= Ken-ichi Kawarabayashi =

Japanese mathematician

Ken-ichi Kawarabayashi (河原林 健一, born 1975) is a Japanese graph theorist who works as a professor at the National Institute of Informatics and is known for his research on graph theory (particularly the theory of graph minors) and graph algorithms.

Kawarabayashi was born on May 22, 1975, in Tokyo.
He earned a bachelor's degree in mathematics from Keio University in 1998, a master's degree from Keio in 2000, and a PhD from Keio in 2001, researching the Lovász–Woodall conjecture under the supervision of Katsuhiro Ota.

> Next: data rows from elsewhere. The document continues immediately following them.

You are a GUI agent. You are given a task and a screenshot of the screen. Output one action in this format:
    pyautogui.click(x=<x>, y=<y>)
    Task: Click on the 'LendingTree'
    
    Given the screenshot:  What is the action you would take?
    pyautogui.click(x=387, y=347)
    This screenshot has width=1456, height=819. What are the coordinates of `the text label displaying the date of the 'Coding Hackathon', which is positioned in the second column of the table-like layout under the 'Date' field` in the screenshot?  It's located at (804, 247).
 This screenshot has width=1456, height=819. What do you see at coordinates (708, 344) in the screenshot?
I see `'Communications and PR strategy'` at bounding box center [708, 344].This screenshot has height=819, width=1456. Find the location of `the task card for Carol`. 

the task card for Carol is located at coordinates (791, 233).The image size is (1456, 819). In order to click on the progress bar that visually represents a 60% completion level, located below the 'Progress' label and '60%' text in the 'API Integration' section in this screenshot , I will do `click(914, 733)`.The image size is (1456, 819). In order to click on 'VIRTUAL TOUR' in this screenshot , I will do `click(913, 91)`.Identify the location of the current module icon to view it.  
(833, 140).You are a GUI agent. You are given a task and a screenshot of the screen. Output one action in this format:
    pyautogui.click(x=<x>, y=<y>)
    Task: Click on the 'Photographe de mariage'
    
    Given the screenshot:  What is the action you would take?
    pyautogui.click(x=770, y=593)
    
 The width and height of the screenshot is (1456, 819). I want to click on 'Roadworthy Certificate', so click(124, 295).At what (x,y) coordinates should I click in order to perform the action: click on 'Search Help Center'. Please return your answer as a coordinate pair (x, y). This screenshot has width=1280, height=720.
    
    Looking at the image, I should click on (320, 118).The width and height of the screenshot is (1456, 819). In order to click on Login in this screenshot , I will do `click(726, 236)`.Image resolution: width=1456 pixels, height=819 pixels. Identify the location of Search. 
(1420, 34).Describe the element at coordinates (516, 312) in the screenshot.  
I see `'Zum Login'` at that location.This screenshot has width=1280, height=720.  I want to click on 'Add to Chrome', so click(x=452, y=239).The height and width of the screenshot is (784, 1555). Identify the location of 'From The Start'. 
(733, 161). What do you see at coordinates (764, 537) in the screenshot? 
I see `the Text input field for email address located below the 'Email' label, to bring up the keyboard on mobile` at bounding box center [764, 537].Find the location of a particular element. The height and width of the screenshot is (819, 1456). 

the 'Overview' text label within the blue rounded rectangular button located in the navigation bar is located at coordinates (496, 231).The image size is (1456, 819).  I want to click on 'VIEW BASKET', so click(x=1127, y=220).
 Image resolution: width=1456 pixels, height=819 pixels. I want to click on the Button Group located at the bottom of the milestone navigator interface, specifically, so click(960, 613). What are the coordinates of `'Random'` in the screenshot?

After temporary positions at Vanderbilt University and under the supervision of Paul Seymour at Princeton University, he became an assistant professor at Tohoku University in 2003, and moved to the National Institute of Informatics in 2006.

In 2003, Kawarabayashi was one of three winners of the Kirkman Medal of the Institute of Combinatorics and its Applications, an award given by them annually to researchers within four years of their PhD. In 2015, he won the Spring Prize of the Mathematical Society of Japan, its highest honor. He was a keynote speaker at the 2015 International Colloquium on Automata, Languages and Programming. He was named as an ACM Fellow, in the 2025 class of fellows, "for his contributions to graph theory, graph algorithms, and their applications".